Compiling with Time and Space Constraints
Jens Palsberg, Purdue University, USA
Most compilers ignore the problems of limited code space and real-time deadlines in embedded systems. Designers of embedded software often have no better alternative than to manually optimize the source code or even the compiled code. Besides being tedious and error-prone, such manual optimization results in obfuscated code which is difficult to maintain and reuse. In this talk we will survey the state of the art in time- and space-aware compilation. As an example, we will present a code-size-directed compiler in which register allocation and code generation are phrased as an integer linear programming problem, and the desired code-size bound is an additional constraint. Our experimental results show that our compiler, when applied to two commercial microcontrollers, can generate code that is as compact as carefully crafted code.

Managing dynamic real-time tasks for modern multi-media systems on multi-processor platforms
Rudy Lauwereins, IMEC & K.U.Leuven, Belgium
Run-time task scheduling on a multiprocessor platform forms a real challenge for real-time embedded systems, where also costs like energy consumption are of major concern.  This problem will be illustrated first in the context of state-of-the-art embedded multi-media systems that are becoming more and more dynamic due to e.g. QoS issues. These applications also require high-performant heterogeneous multi-processor platforms to achieve real-time.

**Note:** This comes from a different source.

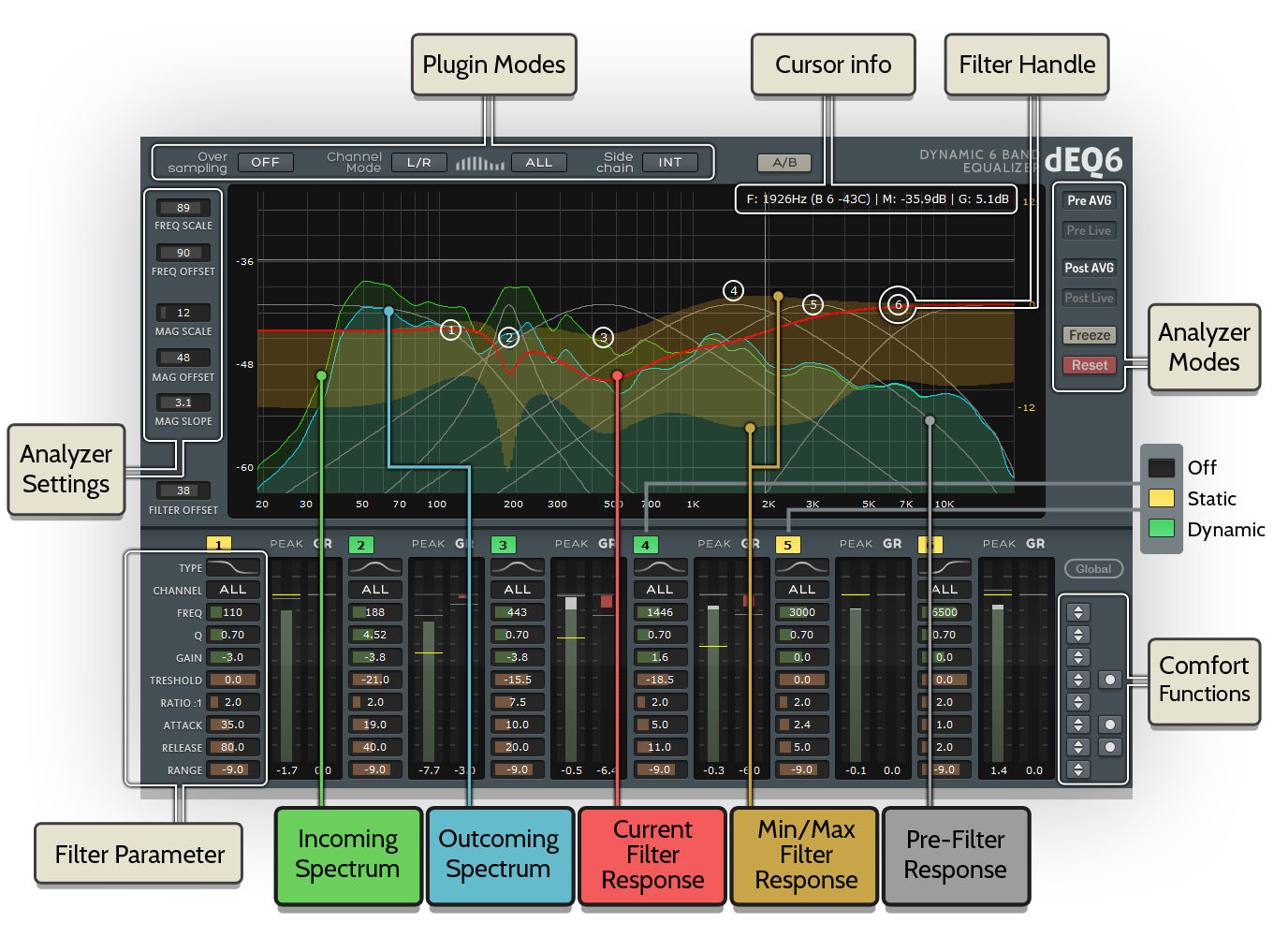Switch band 2 meter to PEAK view
The width and height of the screenshot is (1274, 952).
[428, 543]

Typically the run-time schedules for such dynamic systems are determined by the RTOS.  Experience shows however that this is not effective for keeping the energy or memory footprint low.  This cost-sensitive problem formulation has also not been considered in the traditional dynamic scheduling research. The approach proposed here, intends to combine the advantages of the design-time scheduling phase where all the necessary information is collected and prepared, and the flexibility of a dynamic scheduling phase that exploits this information. This approach allows to optimize the system energy consumption at run time based on precomputed cost-performance Pareto curves. The application-specific run-time scheduler is then integrated on top of the RTOS. Application results will demonstrate the feasibility of collecting these Pareto curves for realistic applications (based on prototype tools that have been developed). Also the impact of the run-time phase will be illustrated.

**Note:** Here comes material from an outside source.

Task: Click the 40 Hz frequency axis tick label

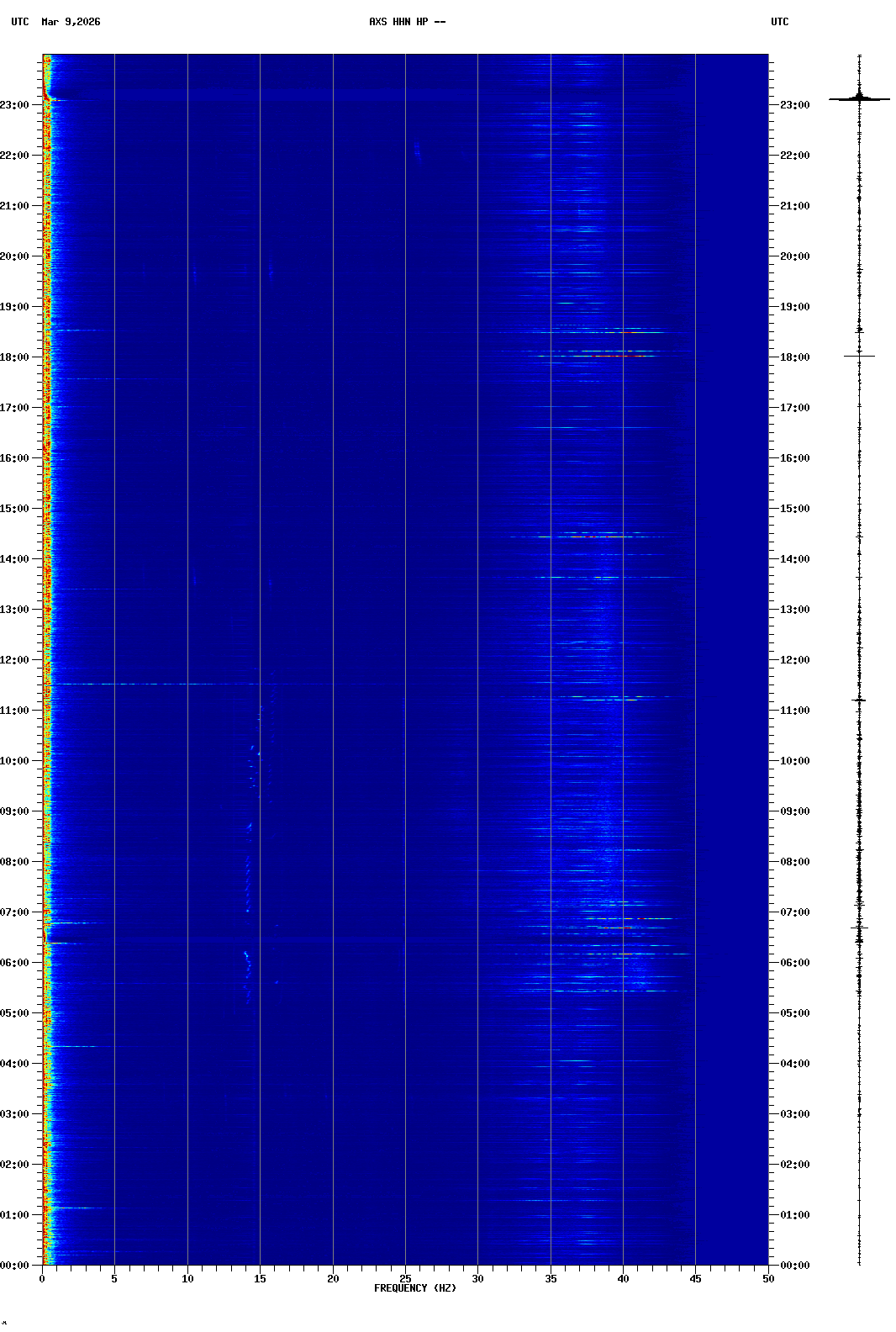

MP-SoC modeling: A Software point of view
Marcello Coppola, STMicroelectronics, France
Multi-Processor-System-on-Chip (MP-SOC) is a set of components, embedded on the same chip, which collaborates to achieve a common purpose. The design flow for such system is a key point for companies as STM, because a good flow may reduce the gap between productivity and time-to-silicon. The necessity to have several abstraction levels for the software and hardware is key point for such design flows.  Today, hardware modeling is well covered and understood but there is a lack in modeling for software components. This talk, first of all introduces which are the software components that we can found in MP-SOC, then a comprehensive description for software components will be given. Finally a modeling methodology based on SystemC for such components is described. Two small examples conclude the talk.

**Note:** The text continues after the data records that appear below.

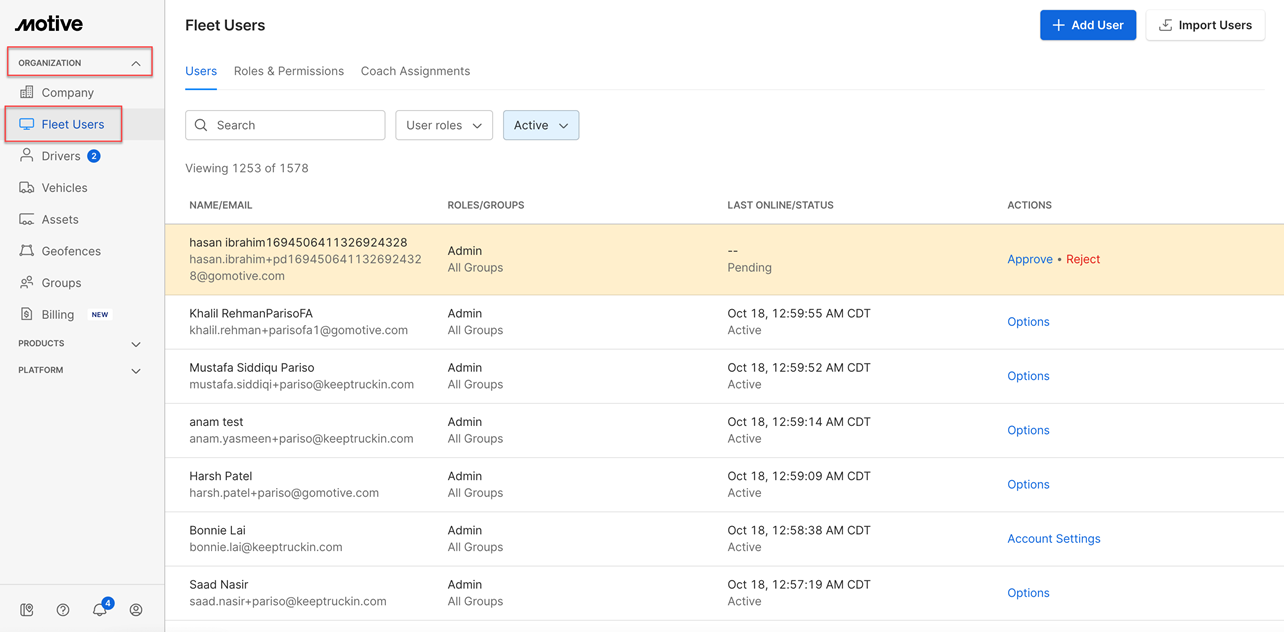The width and height of the screenshot is (1284, 632).
Task: Focus the user Search field
Action: [x=285, y=125]
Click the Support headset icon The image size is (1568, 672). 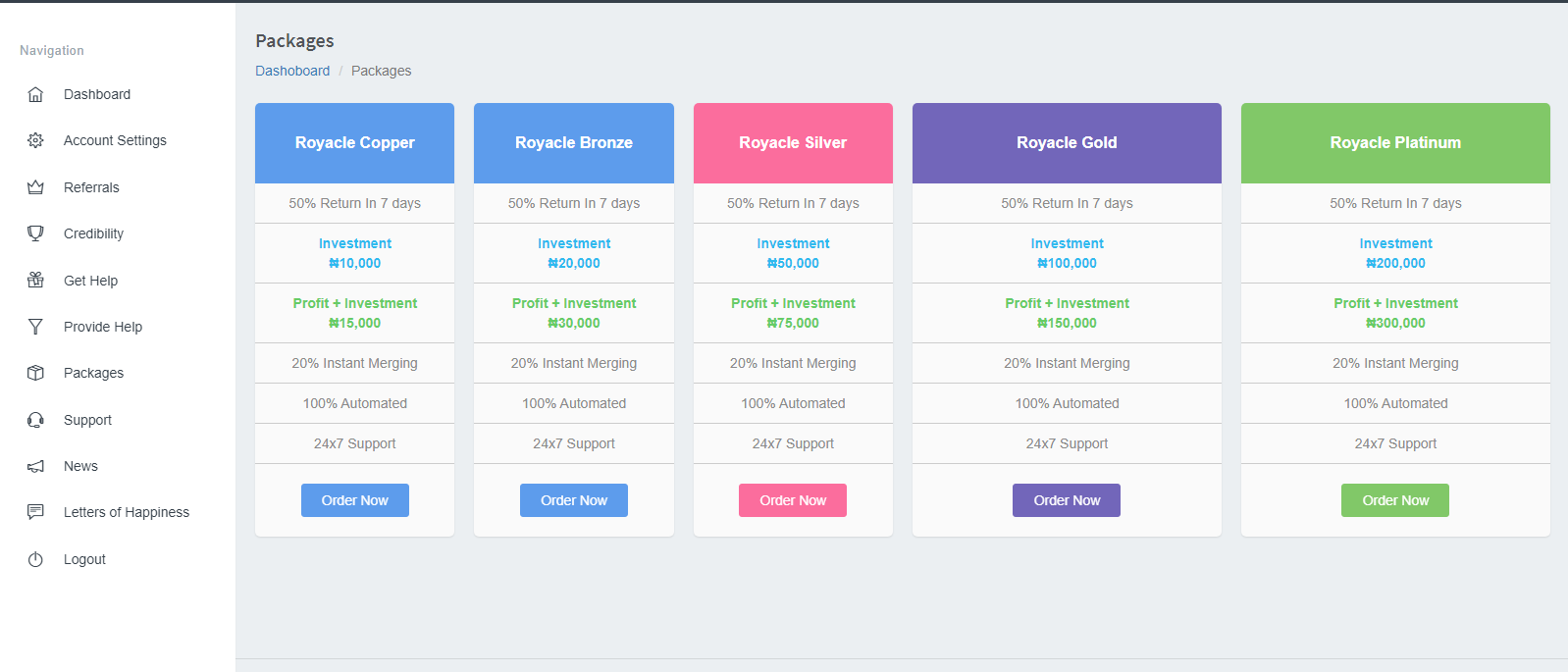tap(35, 420)
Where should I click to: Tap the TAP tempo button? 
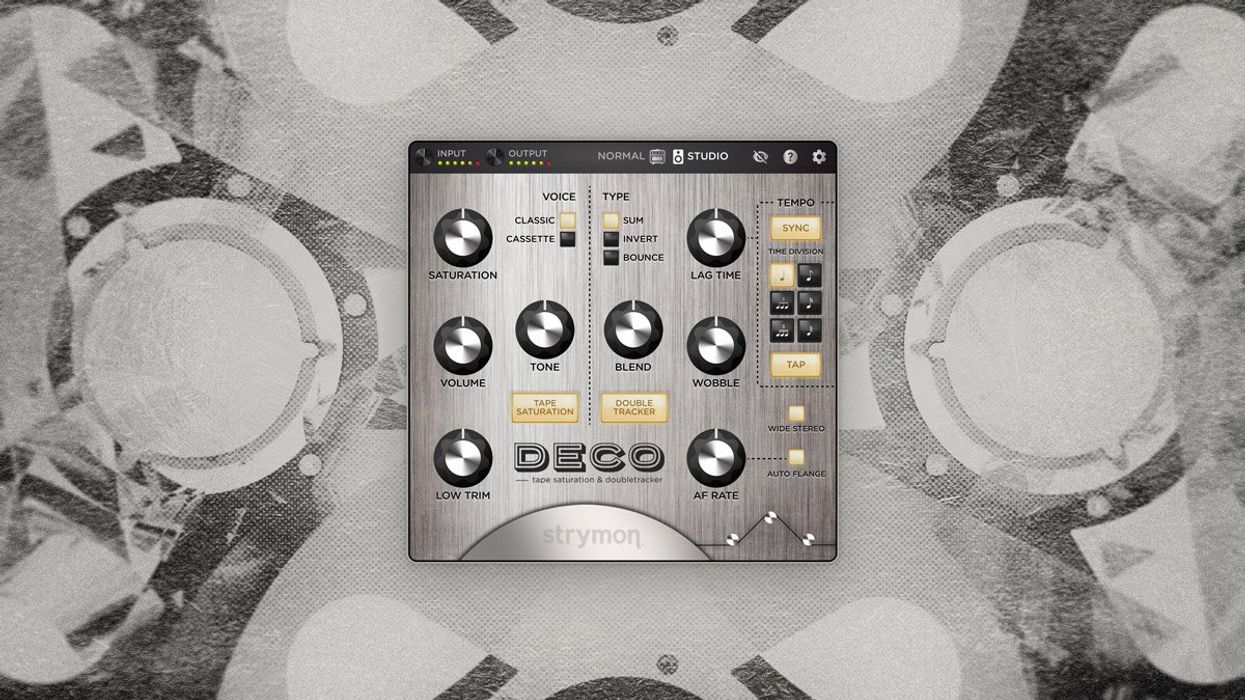coord(797,365)
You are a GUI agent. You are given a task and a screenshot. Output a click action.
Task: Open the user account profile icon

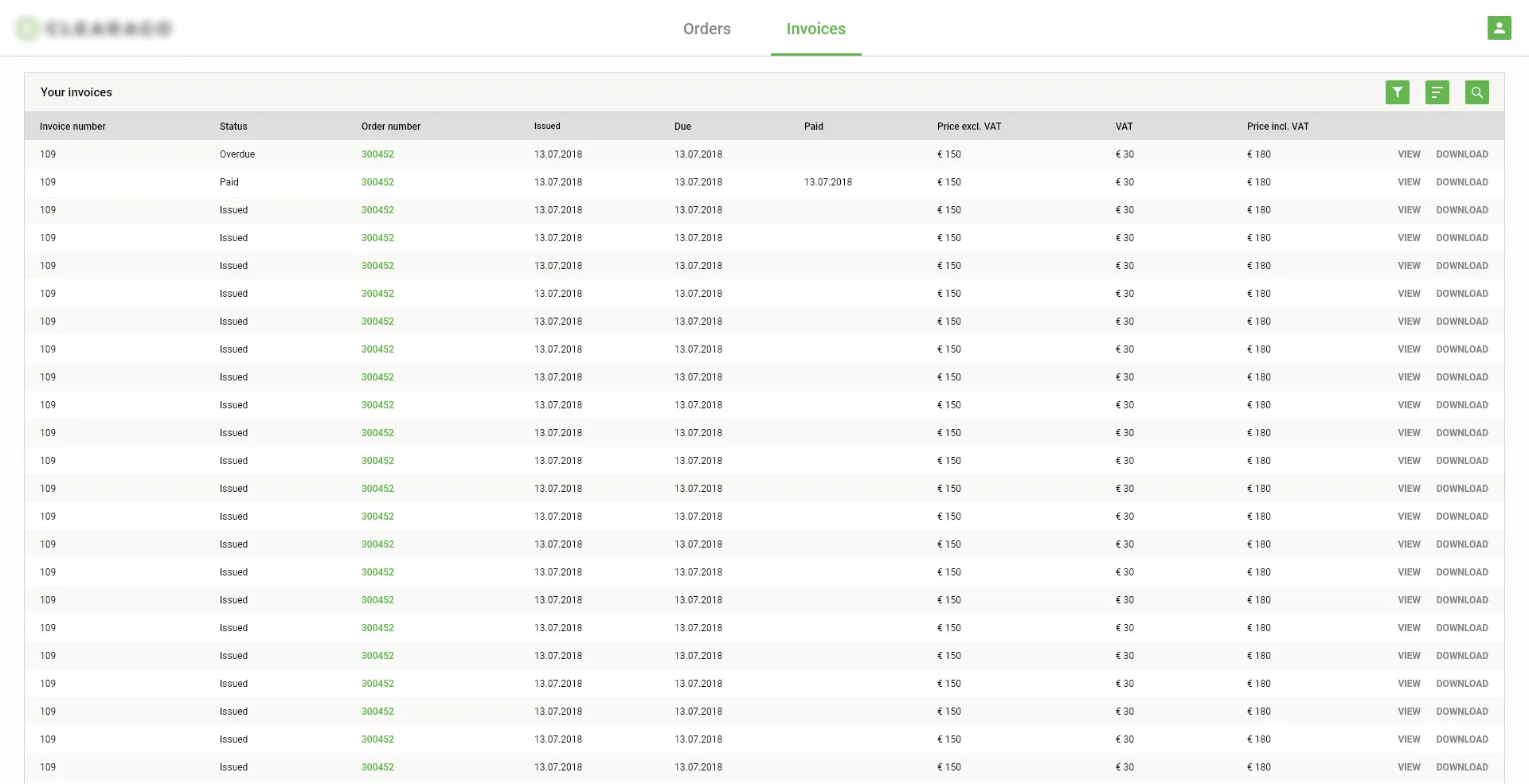pyautogui.click(x=1499, y=28)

Embedded Real-Time Operating Systems

Real-Time Dynamic Voltage Scaling for Low-Power Embedded Operating Systems
Kang G. Shin, Real-Time Computing Laboratory, The University of Michigan, USA
In recent years, there has been a rapid and wide spread of non-traditional computing platforms, especially mobile and portable computing devices. As applications become increasingly sophisticated and processing power increases, the most serious limitation on these devices is the available battery life. Dynamic Voltage Scaling (DVS) has been a key technique in exploiting the hardware characteristics of processors to reduce energy dissipation by lowering the supply voltage and operating frequency. The DVS algorithms are shown to be able to make dramatic energy savings while providing the necessary peak computation power in general-purpose systems. However, for a large class of applications in embedded real-time systems like cellular phones and camcorders, the variable operating frequency interferes with their deadline guarantee mechanisms, and DVS in this context, despite its growing importance, is largely overlooked/under-developed. To provide real-time guarantees, DVS must consider deadlines and periodicity of real-time tasks, requiring integration with the real-time scheduler. In this talk, we present a class of novel algorithms called the real-time DVS (RT-DVS) that modify the OS's real-time scheduler and task management service to provide significant energy savings while maintaining real-time deadline guarantees. We show through simulations and a working prototype implementation that these RT-DVS algorithms closely approach the theoretical lower bound on energy consumption, and can easily reduce energy consumption 20% to 40% in an embedded real-time system.This is joint work with Padmanabhan Pillai.

Communication as the backbone for a well balanced system design
Eric Verhulst, Eonic Solutions GmbH, Germany
In a multi-processing environment a communication primitive is the logical equivalent of a local assignment. This means that in such an environment the communication functions are as important as the processing functions as found on the processors themselves to achieve a well balanced system design. The underlying programming model is offered by CSP (Communicating Sequential Processes) of C.A.R Hoare. This model also allows an early modeling of the final application that can be mapped onto adequately design hardware. A step further is achieved by using reprogrammable logic to build an active communication backbone. Such a model is found in the CSPA (Communicating Signal Processing Architecture) developed by Eonic for board level DSP systems. It allows to further maximize the CPU cycles available for processing while putting regular dataflow type processing in the data-streams. The result is a system architecture that is well balanced, more scalable and more efficient as it eliminates many of the bottlenecks that bus based architectures exhibit.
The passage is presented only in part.